→ Given problem:
How many of the lines below contain the word "particular"? Reply with the number alone.

→ Exercise data:
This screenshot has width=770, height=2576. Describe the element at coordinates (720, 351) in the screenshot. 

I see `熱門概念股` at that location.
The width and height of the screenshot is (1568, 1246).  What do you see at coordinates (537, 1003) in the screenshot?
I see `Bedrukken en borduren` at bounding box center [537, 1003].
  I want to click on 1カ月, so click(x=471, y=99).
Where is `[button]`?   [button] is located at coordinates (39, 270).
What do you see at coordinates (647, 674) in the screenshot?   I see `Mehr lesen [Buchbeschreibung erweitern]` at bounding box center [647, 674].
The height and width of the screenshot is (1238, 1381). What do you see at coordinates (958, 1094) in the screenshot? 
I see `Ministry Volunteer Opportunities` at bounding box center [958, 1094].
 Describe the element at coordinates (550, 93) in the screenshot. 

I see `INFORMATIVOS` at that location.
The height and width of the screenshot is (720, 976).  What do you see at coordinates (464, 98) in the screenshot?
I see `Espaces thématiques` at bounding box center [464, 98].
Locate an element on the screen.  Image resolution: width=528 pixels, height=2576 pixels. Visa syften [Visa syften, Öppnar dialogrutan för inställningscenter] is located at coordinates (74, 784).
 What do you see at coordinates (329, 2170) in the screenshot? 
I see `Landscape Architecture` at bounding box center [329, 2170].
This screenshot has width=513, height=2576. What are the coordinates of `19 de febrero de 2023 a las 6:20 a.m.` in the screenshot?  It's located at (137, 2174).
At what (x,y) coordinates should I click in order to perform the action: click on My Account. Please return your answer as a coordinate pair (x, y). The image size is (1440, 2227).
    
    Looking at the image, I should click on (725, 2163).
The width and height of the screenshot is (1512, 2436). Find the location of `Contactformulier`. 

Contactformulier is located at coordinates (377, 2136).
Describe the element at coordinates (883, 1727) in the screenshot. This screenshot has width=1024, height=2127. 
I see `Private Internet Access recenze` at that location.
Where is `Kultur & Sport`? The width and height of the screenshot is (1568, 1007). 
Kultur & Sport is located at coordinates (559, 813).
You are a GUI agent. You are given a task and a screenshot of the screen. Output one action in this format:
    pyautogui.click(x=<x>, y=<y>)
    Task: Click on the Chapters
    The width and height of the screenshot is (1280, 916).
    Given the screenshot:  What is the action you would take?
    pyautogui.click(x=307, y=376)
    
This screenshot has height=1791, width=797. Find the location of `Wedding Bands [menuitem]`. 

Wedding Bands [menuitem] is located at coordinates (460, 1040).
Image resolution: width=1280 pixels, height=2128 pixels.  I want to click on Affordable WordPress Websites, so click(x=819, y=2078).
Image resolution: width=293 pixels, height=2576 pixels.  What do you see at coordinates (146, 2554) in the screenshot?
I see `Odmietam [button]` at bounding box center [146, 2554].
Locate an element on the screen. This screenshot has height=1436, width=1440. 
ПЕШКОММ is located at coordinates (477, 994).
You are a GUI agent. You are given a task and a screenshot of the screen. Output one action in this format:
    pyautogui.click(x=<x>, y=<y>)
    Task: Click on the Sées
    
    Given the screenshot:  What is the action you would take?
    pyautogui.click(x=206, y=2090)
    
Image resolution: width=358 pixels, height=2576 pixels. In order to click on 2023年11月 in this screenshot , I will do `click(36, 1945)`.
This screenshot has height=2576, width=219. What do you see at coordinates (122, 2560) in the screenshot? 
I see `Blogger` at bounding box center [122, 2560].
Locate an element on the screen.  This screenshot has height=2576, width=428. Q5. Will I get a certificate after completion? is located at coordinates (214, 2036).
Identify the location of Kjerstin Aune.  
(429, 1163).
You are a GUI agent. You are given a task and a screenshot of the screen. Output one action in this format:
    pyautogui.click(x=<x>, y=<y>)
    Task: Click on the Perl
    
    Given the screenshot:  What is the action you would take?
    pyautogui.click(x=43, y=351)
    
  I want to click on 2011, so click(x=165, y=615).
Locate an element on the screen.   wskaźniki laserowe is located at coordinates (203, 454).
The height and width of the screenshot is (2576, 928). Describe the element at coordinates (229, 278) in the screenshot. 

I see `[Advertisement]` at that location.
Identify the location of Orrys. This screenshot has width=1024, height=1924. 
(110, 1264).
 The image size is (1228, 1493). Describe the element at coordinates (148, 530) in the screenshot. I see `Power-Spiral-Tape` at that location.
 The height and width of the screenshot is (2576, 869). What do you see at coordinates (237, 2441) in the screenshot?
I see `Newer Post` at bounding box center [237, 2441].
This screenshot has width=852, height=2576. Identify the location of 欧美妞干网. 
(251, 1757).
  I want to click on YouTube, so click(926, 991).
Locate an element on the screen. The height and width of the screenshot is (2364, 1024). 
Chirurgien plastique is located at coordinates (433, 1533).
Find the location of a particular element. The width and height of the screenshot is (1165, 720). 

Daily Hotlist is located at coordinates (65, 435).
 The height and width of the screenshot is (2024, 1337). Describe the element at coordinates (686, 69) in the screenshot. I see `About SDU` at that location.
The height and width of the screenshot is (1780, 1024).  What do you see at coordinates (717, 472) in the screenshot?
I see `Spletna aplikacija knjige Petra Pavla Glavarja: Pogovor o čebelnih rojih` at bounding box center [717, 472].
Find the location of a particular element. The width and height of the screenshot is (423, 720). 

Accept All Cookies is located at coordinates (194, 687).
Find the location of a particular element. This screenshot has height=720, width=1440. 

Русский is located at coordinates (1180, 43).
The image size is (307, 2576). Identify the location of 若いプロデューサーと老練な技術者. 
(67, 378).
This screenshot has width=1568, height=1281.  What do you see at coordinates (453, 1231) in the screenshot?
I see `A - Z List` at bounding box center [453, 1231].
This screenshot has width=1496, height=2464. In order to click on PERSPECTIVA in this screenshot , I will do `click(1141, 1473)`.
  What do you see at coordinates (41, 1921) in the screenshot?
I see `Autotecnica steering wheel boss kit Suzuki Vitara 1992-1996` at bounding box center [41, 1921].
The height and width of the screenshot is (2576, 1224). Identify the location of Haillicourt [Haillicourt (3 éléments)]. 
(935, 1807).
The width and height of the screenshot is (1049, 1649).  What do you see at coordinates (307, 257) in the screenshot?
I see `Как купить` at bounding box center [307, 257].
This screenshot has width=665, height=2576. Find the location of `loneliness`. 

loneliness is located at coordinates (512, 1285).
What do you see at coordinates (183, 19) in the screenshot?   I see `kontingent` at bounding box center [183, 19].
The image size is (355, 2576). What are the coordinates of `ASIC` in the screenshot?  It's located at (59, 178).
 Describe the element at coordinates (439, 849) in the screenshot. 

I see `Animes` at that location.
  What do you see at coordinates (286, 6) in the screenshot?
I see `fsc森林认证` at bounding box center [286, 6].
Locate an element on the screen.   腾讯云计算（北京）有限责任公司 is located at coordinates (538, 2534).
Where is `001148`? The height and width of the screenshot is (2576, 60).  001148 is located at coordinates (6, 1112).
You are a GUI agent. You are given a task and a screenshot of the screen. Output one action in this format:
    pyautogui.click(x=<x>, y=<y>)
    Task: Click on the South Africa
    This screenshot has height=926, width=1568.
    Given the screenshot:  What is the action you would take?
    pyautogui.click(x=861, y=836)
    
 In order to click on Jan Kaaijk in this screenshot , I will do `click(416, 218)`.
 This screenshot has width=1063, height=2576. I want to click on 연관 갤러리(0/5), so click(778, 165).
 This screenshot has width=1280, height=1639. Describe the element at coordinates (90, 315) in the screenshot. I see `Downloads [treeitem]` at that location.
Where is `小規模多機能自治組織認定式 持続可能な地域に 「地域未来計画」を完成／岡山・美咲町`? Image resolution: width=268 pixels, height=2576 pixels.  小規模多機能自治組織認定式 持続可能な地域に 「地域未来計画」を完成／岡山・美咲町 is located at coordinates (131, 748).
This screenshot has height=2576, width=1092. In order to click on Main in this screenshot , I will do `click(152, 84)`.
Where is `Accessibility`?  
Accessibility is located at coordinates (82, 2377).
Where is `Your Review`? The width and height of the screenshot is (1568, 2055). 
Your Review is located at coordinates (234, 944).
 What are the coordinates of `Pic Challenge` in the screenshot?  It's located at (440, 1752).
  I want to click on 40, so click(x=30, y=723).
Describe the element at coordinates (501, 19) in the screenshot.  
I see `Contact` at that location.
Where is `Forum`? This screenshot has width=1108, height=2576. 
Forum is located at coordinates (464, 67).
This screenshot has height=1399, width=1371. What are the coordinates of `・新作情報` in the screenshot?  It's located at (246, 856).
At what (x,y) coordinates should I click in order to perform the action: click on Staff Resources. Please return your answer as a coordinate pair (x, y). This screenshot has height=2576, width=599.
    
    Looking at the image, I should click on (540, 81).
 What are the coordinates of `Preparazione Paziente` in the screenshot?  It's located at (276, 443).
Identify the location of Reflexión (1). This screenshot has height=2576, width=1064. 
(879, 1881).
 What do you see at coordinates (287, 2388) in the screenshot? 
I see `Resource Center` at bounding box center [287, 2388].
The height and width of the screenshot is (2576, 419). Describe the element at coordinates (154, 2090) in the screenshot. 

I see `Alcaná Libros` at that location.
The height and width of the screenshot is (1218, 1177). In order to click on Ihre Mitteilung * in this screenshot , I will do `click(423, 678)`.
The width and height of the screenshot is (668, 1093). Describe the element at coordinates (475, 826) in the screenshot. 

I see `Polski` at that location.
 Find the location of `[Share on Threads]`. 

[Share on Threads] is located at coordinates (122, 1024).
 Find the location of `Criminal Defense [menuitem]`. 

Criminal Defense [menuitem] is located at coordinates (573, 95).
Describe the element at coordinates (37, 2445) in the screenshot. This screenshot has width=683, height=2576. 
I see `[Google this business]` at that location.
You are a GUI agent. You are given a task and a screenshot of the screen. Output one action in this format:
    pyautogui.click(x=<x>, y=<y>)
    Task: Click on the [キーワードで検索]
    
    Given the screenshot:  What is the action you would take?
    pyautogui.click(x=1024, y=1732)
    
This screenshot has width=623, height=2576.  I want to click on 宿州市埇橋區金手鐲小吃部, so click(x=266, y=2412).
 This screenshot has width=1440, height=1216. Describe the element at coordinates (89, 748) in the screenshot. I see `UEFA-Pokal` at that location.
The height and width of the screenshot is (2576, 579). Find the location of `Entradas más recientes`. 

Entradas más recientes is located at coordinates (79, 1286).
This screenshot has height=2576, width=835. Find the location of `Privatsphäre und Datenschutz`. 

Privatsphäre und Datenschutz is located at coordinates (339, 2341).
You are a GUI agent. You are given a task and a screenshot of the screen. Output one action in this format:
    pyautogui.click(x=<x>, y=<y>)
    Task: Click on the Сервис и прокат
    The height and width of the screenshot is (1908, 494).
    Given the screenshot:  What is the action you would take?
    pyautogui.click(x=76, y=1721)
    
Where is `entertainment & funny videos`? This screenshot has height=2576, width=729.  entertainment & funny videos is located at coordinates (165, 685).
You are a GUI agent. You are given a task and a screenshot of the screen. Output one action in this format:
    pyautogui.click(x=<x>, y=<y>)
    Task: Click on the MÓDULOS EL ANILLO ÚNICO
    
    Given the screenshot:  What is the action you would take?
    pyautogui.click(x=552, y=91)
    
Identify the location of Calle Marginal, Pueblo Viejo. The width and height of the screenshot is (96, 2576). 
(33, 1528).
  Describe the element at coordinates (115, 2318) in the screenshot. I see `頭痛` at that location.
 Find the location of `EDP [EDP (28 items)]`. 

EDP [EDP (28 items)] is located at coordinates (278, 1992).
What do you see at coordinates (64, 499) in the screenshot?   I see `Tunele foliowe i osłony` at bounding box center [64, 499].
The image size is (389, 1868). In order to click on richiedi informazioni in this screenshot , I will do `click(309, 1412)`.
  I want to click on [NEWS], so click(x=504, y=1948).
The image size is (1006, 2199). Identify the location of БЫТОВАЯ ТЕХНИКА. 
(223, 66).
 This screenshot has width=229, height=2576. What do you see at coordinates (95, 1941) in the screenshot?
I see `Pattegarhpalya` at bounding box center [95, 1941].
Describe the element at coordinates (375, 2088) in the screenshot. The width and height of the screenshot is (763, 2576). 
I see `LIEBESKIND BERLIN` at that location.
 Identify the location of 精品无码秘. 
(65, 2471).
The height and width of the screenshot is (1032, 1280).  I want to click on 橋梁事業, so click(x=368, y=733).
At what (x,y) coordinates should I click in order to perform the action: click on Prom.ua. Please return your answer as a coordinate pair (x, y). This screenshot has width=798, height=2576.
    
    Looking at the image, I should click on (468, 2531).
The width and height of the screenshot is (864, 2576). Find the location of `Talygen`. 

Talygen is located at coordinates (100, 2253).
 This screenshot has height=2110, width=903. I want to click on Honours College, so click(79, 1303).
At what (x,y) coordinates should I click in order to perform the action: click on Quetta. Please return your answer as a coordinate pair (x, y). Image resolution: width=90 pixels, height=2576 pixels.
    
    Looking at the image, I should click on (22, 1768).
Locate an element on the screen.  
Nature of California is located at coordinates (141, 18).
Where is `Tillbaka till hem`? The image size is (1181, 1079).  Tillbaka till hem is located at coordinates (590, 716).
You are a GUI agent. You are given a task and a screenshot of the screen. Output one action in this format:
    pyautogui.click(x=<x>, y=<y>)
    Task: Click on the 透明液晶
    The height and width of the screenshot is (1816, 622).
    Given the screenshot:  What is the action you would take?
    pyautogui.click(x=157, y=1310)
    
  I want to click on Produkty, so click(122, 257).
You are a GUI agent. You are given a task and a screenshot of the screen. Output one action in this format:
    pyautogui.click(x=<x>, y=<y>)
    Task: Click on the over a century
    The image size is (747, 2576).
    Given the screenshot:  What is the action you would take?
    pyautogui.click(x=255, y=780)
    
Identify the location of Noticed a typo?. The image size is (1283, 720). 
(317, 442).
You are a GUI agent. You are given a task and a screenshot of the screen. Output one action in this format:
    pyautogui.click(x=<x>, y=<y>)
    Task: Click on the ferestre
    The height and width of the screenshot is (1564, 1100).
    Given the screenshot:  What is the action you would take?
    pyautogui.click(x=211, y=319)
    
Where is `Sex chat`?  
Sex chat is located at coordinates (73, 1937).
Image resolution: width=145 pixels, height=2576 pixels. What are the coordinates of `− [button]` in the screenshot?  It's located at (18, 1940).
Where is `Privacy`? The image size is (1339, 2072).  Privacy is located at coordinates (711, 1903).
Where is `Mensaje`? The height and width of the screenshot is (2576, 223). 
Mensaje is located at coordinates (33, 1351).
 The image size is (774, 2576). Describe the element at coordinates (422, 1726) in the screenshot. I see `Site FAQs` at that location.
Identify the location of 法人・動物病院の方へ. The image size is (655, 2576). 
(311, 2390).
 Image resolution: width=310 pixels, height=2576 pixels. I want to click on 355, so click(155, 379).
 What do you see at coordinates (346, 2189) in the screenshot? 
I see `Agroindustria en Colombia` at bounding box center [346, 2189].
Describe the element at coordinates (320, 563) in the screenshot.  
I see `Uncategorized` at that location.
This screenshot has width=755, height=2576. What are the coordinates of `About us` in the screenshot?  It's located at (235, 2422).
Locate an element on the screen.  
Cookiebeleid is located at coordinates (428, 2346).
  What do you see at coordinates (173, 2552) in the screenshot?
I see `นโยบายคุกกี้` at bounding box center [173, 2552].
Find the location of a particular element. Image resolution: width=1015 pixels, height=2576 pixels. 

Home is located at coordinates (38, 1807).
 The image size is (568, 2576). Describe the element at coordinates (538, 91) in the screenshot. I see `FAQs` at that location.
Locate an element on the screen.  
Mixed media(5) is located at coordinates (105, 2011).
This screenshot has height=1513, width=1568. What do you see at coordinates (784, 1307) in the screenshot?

→ Exercise answer:
4